About this exercise:
Word for word, retype the first line of the records and every following line through the one containing "This screenshot has width=721, height=580.".

Stored data:
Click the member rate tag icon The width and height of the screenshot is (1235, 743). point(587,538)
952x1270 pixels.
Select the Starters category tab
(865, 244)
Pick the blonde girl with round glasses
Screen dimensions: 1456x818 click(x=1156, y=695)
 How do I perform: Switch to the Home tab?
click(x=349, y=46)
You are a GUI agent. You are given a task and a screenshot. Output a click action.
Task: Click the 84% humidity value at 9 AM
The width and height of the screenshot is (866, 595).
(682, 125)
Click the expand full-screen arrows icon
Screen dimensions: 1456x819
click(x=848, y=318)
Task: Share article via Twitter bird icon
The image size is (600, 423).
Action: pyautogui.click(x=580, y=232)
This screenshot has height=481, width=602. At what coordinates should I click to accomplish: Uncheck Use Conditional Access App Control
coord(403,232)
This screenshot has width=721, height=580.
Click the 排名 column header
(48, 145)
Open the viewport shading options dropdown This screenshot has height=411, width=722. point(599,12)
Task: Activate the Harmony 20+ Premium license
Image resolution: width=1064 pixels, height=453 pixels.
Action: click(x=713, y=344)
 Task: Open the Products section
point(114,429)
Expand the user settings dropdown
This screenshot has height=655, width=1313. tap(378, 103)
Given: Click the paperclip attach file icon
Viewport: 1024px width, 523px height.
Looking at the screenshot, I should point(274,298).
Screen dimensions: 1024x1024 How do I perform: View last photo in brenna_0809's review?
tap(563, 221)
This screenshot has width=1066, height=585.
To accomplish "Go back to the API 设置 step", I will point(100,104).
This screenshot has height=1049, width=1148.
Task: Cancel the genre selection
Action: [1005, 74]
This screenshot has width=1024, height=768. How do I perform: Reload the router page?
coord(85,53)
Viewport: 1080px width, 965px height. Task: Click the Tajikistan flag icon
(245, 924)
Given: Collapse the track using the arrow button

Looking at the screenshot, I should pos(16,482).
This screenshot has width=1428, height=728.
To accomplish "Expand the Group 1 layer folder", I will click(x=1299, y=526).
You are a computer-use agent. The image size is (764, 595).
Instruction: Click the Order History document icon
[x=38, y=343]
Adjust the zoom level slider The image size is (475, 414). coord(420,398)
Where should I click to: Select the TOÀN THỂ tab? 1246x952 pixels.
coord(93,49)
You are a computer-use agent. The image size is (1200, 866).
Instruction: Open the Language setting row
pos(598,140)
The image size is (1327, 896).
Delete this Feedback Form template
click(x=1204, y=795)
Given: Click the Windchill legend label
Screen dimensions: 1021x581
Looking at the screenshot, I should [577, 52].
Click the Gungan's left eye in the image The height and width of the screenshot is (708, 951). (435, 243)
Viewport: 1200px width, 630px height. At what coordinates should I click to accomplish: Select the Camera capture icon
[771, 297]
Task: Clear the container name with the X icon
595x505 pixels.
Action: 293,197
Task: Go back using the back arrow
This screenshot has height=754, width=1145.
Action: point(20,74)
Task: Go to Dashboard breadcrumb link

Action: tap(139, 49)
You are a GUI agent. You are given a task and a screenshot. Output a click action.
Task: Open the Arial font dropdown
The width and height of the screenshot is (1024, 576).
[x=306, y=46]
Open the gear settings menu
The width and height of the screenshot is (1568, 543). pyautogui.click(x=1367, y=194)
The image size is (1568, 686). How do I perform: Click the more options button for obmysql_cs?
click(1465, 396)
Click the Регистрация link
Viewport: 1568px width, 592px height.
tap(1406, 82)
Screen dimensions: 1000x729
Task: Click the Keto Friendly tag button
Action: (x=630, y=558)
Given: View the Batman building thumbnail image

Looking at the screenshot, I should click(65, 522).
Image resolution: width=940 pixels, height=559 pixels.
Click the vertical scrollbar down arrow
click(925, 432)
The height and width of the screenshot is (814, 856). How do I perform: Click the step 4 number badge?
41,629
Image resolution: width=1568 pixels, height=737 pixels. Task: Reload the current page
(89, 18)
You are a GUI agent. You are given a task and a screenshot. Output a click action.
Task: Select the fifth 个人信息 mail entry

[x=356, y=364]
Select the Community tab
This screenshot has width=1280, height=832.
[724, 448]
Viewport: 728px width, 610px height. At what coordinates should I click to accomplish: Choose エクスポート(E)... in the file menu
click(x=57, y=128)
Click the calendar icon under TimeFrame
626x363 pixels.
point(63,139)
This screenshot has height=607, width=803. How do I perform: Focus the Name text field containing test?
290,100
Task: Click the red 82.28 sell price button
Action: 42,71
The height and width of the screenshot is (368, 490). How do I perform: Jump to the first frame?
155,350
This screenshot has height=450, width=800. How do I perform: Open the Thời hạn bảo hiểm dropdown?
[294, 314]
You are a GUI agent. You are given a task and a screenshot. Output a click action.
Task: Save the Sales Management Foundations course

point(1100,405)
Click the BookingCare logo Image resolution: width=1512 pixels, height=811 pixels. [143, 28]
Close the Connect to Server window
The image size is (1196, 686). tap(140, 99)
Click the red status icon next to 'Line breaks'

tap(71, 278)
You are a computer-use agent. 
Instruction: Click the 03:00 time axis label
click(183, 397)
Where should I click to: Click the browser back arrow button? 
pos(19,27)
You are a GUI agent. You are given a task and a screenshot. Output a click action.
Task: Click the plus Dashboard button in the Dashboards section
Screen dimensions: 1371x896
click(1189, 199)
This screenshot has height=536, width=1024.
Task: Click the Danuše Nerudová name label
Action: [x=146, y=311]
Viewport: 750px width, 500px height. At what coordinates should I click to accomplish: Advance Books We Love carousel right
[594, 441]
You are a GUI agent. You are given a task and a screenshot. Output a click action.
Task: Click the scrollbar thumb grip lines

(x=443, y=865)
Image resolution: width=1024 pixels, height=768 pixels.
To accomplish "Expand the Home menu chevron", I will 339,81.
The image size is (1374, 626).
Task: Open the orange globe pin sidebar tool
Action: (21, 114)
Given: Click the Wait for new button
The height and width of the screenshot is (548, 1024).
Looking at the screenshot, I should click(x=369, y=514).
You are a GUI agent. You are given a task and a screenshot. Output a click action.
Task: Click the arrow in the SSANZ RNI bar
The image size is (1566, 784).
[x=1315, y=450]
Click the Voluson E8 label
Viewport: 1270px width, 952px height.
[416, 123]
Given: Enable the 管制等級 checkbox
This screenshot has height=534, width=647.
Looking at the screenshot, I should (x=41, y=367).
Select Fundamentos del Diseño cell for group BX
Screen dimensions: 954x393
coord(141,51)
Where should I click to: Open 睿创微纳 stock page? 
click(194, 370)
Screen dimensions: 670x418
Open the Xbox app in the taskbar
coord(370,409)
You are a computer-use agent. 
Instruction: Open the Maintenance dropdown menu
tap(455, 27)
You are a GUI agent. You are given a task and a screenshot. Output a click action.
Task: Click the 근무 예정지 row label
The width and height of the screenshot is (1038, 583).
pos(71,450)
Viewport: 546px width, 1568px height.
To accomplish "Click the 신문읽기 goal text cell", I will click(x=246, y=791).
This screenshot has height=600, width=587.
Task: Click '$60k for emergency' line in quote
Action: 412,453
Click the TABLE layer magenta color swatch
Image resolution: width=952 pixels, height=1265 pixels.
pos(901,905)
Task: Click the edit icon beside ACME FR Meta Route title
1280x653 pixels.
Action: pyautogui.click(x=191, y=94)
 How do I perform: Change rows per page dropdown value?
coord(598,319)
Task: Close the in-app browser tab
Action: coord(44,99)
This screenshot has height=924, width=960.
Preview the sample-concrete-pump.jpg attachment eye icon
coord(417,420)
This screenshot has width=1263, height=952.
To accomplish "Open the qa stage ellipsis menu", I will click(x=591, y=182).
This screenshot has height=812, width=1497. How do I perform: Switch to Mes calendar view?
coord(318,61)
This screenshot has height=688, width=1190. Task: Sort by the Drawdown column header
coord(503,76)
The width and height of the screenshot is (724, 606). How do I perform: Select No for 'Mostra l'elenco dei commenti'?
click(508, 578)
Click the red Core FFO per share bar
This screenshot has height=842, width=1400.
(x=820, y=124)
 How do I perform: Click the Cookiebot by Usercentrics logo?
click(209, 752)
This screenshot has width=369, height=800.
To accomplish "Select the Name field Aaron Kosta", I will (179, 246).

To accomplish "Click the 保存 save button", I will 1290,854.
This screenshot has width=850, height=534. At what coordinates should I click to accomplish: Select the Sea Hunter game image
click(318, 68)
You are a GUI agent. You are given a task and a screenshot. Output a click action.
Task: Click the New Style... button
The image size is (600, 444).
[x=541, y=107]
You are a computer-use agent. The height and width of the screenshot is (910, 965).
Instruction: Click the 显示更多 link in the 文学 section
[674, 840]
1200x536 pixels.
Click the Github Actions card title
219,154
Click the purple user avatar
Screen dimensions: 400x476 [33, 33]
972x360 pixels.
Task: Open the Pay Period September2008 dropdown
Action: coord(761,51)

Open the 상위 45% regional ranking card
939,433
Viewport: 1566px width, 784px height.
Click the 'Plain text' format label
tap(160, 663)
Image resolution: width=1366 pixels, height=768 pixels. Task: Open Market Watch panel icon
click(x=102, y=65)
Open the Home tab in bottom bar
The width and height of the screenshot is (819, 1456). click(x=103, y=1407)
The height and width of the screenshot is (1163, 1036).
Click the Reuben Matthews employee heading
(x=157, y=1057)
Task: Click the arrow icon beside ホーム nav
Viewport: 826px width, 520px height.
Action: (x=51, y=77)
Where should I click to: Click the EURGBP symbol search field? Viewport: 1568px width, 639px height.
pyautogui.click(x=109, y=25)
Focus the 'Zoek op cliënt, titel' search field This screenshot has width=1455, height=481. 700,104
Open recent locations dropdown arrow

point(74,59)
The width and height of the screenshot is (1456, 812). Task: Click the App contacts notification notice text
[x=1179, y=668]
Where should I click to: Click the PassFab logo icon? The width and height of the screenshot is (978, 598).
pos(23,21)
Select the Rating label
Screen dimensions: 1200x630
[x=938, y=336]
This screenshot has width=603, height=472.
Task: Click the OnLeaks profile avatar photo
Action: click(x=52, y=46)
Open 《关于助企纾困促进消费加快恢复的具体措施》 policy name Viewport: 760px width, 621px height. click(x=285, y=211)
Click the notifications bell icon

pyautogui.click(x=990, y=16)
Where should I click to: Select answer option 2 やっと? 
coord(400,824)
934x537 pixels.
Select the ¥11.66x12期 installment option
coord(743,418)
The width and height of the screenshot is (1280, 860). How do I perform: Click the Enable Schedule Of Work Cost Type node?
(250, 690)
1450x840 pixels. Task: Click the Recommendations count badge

Answer box:
Click the member rate tag icon The width and height of the screenshot is (1235, 743). point(587,538)
952x1270 pixels.
Select the Starters category tab
(865, 244)
Pick the blonde girl with round glasses
Screen dimensions: 1456x818 click(x=1156, y=695)
 How do I perform: Switch to the Home tab?
click(x=349, y=46)
You are a GUI agent. You are given a task and a screenshot. Output a click action.
Task: Click the 84% humidity value at 9 AM
The width and height of the screenshot is (866, 595).
(682, 125)
Click the expand full-screen arrows icon
Screen dimensions: 1456x819
click(x=848, y=318)
Task: Share article via Twitter bird icon
The image size is (600, 423).
Action: pyautogui.click(x=580, y=232)
This screenshot has height=481, width=602. At what coordinates should I click to accomplish: Uncheck Use Conditional Access App Control
coord(403,232)
This screenshot has width=721, height=580.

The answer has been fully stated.